:: Document segment ::
################

Yielbonzie Johnson

Yielbonzie Charles Johnson was born at Tulsa’s Negro community hospital- Moton Memorial- at 12:26 PM on August 26, 1952, two years before Brown v. Board. His birth certificate states that his mother (Sallie) was in the delivery room for 20 minutes before he breathed his first breath. Legend has it that Sallie walked him back home once the Oklahoma temp settled to 90 degrees. No sweat. These were mythical times. 

The new racial mountain he confronted was chiseled out of a global Black liberation movement. The period was marked by another end of American innocence ushered in with assassinations, Vietnam and cultural revolution. In answer to James Baldwin’s crucial question, “Who wants to be integrated into a burning house?” Yielbonzie made his way to art through engagement with the “community mental health” movement specifically and what was generally referred to as “the human potential movement”. 

In 1974 in Tulsa, he met and was tutored by and showed with Tulsa Cherokee artist Inez Running Rabbit. From this time through the 1980s he continued his self-directed quest for the healing capacity of artistic production through clay, painting, carving and photography. 

In 1986 he received his Masters degree in Divinity at the Unitarian seminar of the Graduate Theological Union in Berkeley, CA. In 1987 he was ordained into the Unitarian Universalist ministry and for more than thirty years worked in a variety of contexts and cities organizing and teaching worship arts and promoting art as an essential component of healthy and liberating communities. Included here were being the organizing minister of Church of the Restoration – Unitarian Universalist in Tulsa and four years as Associate Professor of Ministry at Starr King School in Berkeley where he was the project manager of a national conference, REIMAGINING WORSHIP.

In 2013 he retired from active ministry and returned to Tulsa devoting himself to his artistic practice which includes photography, mixed media visual art, and 3D art in clay and wood. Guided by immersion in African Traditional Religion he seeks through word and image to make the invisible visible and tangible though word and image.


Lives on the Line

Lives on the Line is a visual arts exhibition that explores lineage, genealogy, and the black artist community of Tulsa. During the exhibition window, Black Artists Collaborating will present a series of workshops exploring the history of the black community through their genes in collaboration with the genealogist. Located within the historic boundaries of Greenwood, the foundation of where the African-American community in Tulsa began.

################

:: Information provided ::
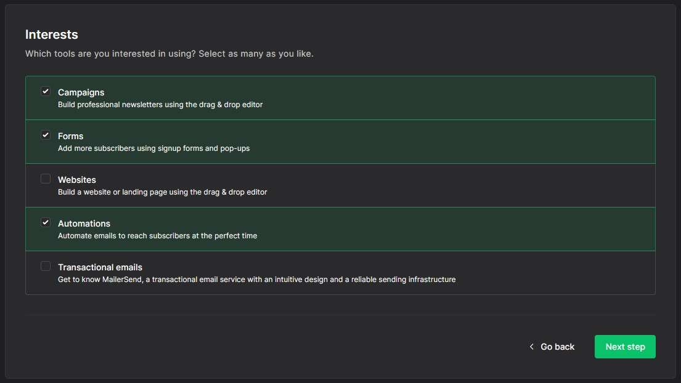Image resolution: width=681 pixels, height=383 pixels.
Task: Click the 'Which tools are you interested' subtitle
Action: 169,54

################

According to the biography of Yielbonzie Johnson, in what year was he ordained into the Unitarian Universalist ministry? The listing isn't needed here.

:: Completed exercise ::
1987